My eyes fully scan the email. My brain barely processes the first line. Breathing out slowly, I pocket my phone again. “I opened the email.”

“And?” he asks.

“I read one line.”

“Jesus,” he mutters.

“I will read the rest, I promise.” I let out a wheezing breath. “But first, I’m going to need a gas station hot dog.”

“The hell you are,” he says.

“You’ve got Nicorette!” I holler.

“It’s not a cigarette!” he hollers back.

“Well, I’m sorry there isn’t a gas station hot dog Nicorette analogue for those craving a hit of a week’s worth of sodium and nitrates!”

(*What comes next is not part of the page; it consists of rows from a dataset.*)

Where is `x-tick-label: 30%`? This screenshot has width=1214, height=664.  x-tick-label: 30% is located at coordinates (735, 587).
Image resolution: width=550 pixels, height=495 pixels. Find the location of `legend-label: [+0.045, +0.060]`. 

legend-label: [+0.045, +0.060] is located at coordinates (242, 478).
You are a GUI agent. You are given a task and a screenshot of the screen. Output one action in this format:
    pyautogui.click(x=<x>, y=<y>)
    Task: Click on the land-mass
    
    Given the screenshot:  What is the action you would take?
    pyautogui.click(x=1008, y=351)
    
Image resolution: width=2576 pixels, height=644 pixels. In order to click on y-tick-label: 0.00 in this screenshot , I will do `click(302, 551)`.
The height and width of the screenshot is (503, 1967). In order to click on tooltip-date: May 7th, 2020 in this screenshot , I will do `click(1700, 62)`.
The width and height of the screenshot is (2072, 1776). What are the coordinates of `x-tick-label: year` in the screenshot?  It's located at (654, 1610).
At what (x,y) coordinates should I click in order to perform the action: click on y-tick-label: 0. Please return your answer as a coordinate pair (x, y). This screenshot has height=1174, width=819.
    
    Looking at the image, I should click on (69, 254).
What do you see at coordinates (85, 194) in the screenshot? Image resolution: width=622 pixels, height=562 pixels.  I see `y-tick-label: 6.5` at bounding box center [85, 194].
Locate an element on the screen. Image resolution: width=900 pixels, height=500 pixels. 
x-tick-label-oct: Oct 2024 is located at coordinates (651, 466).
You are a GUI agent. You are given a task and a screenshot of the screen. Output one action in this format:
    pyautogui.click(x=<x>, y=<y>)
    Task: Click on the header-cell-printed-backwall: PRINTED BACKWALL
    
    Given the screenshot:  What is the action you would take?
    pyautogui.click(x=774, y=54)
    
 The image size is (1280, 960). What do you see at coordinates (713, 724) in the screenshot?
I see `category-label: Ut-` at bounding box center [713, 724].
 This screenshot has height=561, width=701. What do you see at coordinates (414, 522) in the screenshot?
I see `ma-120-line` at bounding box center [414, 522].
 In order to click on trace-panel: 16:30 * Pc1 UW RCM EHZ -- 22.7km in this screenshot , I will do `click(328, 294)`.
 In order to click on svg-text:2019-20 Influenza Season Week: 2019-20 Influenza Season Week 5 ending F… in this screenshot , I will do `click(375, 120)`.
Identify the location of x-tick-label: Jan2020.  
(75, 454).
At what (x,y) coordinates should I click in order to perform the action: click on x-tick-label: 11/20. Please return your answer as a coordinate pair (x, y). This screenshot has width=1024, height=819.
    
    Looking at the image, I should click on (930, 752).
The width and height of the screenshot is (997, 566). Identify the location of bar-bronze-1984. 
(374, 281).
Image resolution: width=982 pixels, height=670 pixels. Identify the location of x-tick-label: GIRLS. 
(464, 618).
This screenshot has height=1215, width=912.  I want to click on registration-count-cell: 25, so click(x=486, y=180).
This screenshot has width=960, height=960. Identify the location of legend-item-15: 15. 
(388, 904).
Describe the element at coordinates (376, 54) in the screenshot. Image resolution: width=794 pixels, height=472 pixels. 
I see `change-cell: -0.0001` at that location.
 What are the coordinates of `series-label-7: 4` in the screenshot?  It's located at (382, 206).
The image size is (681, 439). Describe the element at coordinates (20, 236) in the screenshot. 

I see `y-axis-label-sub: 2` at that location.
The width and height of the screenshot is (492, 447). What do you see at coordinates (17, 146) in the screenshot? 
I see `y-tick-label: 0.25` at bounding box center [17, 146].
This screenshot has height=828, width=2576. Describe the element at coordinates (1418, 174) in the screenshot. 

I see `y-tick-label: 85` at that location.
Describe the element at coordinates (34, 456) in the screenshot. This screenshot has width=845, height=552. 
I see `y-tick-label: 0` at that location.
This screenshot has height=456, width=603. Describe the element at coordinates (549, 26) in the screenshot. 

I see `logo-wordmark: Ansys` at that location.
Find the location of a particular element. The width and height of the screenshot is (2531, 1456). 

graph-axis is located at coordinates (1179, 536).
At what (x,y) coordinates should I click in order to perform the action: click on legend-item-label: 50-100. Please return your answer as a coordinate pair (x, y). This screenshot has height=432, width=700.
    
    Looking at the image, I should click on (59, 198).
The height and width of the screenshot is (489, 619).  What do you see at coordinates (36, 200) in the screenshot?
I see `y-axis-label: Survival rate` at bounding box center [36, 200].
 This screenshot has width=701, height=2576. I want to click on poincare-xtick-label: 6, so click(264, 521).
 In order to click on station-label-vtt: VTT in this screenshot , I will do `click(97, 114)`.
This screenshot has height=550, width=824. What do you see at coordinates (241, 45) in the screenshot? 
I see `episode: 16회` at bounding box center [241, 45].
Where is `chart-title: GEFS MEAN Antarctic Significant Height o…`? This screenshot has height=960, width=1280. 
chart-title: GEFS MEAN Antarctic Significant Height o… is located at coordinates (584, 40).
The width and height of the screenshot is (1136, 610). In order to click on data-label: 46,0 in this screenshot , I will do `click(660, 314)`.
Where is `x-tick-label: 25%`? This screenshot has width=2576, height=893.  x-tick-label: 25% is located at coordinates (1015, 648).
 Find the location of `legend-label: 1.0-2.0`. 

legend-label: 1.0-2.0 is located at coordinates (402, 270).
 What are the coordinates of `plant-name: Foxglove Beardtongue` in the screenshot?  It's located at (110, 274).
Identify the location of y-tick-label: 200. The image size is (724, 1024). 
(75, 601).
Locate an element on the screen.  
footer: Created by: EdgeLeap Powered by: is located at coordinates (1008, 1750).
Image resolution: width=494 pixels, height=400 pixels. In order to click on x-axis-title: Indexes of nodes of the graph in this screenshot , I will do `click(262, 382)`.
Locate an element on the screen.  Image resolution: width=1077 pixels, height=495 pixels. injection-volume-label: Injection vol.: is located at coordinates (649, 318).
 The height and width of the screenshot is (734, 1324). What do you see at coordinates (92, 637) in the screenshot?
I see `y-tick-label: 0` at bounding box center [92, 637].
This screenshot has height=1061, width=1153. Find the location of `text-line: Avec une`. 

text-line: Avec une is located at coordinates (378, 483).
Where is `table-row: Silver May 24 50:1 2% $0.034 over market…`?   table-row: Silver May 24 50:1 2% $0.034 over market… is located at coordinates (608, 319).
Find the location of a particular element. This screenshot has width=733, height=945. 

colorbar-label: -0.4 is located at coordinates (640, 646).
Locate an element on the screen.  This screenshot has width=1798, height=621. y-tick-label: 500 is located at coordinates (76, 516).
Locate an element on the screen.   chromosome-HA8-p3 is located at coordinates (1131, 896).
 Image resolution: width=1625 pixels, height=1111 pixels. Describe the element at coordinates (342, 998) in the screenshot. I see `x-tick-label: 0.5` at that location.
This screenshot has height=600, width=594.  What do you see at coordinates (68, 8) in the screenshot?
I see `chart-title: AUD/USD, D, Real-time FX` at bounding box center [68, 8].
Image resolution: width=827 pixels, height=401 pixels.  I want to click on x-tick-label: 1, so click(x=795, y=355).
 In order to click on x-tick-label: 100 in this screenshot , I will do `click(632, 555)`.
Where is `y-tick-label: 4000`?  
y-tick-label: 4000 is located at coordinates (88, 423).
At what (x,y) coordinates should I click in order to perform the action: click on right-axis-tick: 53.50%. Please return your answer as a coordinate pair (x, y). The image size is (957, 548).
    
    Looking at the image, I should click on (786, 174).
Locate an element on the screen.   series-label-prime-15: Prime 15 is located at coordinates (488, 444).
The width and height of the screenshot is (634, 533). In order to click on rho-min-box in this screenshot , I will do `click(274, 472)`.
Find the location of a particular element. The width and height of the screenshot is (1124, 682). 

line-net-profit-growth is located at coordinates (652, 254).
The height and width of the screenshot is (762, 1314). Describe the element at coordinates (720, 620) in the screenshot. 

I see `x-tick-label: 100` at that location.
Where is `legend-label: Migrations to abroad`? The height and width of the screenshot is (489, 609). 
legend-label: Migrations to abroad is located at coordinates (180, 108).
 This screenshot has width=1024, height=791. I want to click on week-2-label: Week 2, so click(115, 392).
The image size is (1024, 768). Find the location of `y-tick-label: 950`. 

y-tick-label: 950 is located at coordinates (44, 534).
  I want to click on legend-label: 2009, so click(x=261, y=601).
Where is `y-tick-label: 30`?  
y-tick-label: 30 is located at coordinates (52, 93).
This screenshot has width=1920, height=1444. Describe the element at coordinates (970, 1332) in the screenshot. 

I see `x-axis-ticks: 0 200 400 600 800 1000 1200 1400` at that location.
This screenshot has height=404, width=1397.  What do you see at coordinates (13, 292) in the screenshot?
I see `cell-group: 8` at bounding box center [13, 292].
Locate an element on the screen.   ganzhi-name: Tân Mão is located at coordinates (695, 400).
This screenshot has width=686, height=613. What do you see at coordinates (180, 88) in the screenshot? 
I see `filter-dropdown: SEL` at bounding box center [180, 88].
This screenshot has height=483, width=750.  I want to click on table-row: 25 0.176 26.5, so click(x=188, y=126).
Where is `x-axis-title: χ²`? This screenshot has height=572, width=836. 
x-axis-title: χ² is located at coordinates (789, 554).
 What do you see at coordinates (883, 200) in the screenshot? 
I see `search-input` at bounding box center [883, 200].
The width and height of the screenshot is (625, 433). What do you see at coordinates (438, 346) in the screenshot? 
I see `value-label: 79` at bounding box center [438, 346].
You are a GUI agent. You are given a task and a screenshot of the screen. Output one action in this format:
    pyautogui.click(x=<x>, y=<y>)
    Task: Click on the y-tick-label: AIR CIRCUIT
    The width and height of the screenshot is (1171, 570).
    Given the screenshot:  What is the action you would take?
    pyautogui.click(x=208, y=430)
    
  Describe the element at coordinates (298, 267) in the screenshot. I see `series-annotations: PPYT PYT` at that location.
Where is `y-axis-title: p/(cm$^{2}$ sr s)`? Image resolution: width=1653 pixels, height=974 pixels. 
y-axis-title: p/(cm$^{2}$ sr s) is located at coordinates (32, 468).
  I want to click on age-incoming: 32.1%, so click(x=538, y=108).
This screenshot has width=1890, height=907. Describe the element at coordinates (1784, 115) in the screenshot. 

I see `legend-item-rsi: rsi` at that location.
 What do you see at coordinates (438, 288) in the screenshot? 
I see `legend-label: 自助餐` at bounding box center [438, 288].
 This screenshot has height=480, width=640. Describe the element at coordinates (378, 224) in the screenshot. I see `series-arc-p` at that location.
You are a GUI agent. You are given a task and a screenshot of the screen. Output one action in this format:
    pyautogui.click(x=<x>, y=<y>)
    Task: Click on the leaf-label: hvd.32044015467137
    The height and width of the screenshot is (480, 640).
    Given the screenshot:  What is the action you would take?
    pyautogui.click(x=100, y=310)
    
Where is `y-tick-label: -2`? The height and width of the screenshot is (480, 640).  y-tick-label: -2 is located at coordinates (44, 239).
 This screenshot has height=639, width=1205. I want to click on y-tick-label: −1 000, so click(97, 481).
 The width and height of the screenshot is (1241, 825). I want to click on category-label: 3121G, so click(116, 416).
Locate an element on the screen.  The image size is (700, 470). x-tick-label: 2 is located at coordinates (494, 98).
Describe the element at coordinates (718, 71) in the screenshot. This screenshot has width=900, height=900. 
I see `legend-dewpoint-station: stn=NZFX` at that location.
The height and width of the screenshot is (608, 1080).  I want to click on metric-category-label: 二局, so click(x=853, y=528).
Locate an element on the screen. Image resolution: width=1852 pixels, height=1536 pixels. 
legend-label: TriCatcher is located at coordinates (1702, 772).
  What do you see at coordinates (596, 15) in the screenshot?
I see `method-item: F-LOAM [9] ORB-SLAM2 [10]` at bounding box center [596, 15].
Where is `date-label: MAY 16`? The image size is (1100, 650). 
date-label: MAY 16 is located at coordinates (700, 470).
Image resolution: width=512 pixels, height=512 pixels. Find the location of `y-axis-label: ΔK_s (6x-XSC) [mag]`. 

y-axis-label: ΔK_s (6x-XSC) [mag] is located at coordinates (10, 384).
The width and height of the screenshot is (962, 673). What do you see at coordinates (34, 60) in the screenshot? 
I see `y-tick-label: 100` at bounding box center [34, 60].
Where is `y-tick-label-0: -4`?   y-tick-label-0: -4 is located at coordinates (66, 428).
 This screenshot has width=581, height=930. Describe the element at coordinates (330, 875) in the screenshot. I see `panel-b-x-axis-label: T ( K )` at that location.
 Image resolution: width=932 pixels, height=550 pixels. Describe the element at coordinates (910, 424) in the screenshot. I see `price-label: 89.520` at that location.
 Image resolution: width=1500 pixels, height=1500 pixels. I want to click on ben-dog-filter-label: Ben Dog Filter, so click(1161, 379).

“That’s what you think,” Alex says. Opening his refrigerator, he unearths the last thing I ever expected to darken its pristine door.

“Grass-fed organic-beef hot dogs,” I read aloud from the package. I peer up at him. “You got these for me because… you knew I’d need them?”

He points to the Nicorette in his mouth by way of confirmation.

“Well,” I tell him, “now I’m really excited to read the rest of that email.”

“It’s bad.” Alex tosses the hot dogs on the counter and finally pulls me in for a warm, hard hug. “But it’s not that bad.”

“How do you know?” I whine into his shoulder.

“Because I actually read the whole thing,” he says. “And even after that, I still managed to bake damn good hot dog brioche buns.”